From what I can tell this is another bogus warning. The error concerns test disk 0. Disk0 is my “Management OS” boot partition that I would not want to be part of the Failover Cluster. It seems like the validation configuration cannot exclude the Windows Hyper-V layer from the test. The fact that disk1 appears is kinda reassuring – but I can’t help wishing the other tests weren’t cancelled because of this. I was so concerned about this warning I decided I had to hold off creating a cluster. Perhaps it was hardware issue with my Lenovo TS200’s – it could be I need a driver update for them to stop this error occurring. It’s not an issue I’ve ever had to worry about with VMware vSphere where this sort of issue is not a concern.

Some googling around appears to suggest that these errors might be caused by the Validation Configuration tool wanting to confirm the setup for a new feature Windows Hyper-V called “Storage Spaces”, and that this maybe a misleading error in the cluster validation wizard. Given that message explicitly references speaking to your storage administrator (that’s me, and what do I know?!?) or your “storage vendor”, I contacted my friends in Nashua, New Hampshire in the Dell Equallogics business unit.

I worked very closely with Dell Equallogics – who were incredibly patient and incredibly helpful. Words fail me (which is know is unusual for me!) but without their help I wouldn’t have got very far. With their assistance I was able to do firmware updates to their latest and greatest 6.0.6 code. This didn’t resolve the problem with the “Preview” release of Windows Hyper-V R2. My problems with storage didn’t end until two weeks ago when the RTM version of Windows Hyper-V R2 finally shipped.

Conclusion:

The best I could come up with was this result for a test – using the default complete test.

As we saw earlier the “warning” comes from the validator not understanding the fact I’m using Microsoft Teamed NICs, and the failure comes from it trying to validate the boot disk, and find it unsuitable.

I do understand the point of these validation tools, and in the main I approve of them. Although you have to wonder how complicated a piece of software has to be to justify for a vendor having to write another piece software to check that all the pre-requisites have been met. But what really irks me is a validation tool that doesn’t really understand what it is validating. That creates false concerns where none should exist. With that said, the validator did pick up on some misconfigurations that were of my own making, and for that I am moderately grateful.

******************************

_Exercise set:_
a. Answer these questions from the Hyper-V validation text:
(i) Which disk does the error concern?
(ii) To which code version was the firmware updated?
(iii) According to the conclusion, what does the "warning" come from?
b. Edit the stretch of the Hyper-V validation text from "As we saw earlier" through "find it unsuitable.", putting "system disk" in place of "boot disk".
These lines are not needed for any of the work here.

_Records drawn from a dataset:_
******************************

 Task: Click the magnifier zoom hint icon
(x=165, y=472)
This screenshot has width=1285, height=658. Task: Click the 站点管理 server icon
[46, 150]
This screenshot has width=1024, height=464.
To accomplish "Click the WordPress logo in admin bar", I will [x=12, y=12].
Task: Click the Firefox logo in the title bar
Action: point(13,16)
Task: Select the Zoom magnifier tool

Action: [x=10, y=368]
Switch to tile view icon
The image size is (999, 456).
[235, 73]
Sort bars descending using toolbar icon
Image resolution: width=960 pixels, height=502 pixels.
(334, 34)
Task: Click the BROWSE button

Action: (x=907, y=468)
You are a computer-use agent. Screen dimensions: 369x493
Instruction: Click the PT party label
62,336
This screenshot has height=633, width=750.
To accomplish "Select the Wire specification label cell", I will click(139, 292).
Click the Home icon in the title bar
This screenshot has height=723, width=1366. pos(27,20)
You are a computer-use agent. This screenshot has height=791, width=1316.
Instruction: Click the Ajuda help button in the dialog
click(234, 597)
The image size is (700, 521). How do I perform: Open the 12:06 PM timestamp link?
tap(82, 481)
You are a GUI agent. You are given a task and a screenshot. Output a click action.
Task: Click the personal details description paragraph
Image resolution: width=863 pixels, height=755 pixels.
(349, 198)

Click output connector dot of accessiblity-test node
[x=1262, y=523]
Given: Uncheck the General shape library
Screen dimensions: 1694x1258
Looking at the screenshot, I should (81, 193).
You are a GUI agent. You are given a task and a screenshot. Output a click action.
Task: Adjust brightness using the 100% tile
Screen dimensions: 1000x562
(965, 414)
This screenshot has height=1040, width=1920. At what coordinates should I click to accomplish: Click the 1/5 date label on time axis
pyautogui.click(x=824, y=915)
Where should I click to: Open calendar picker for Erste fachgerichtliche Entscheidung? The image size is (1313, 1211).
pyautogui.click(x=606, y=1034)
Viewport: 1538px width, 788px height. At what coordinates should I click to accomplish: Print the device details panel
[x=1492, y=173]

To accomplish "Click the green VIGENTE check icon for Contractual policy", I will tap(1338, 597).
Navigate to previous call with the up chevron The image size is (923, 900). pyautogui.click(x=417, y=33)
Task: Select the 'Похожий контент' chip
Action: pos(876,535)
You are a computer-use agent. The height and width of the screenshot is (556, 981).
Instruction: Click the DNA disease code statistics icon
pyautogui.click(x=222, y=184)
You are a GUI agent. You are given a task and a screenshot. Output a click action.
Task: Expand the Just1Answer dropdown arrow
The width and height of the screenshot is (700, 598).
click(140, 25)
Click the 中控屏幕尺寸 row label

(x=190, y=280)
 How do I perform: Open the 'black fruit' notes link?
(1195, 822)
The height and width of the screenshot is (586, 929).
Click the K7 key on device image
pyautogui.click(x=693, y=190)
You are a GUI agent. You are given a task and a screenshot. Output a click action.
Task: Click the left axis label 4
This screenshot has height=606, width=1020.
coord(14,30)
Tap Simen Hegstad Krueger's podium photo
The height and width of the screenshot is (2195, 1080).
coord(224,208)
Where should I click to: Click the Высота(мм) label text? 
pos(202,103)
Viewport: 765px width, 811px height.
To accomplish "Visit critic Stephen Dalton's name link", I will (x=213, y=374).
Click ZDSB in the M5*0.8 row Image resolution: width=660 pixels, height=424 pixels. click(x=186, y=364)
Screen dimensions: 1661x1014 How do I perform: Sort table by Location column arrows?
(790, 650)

******************************

_Answers for the tasks:_
a.
(i) Disk 0, the "Management OS" boot partition.
(ii) The 6.0.6 code.
(iii) The validator not understanding that Microsoft Teamed NICs are in use.

b.
As we saw earlier the “warning” comes from the validator not understanding the fact I’m using Microsoft Teamed NICs, and the failure comes from it trying to validate the system disk, and find it unsuitable.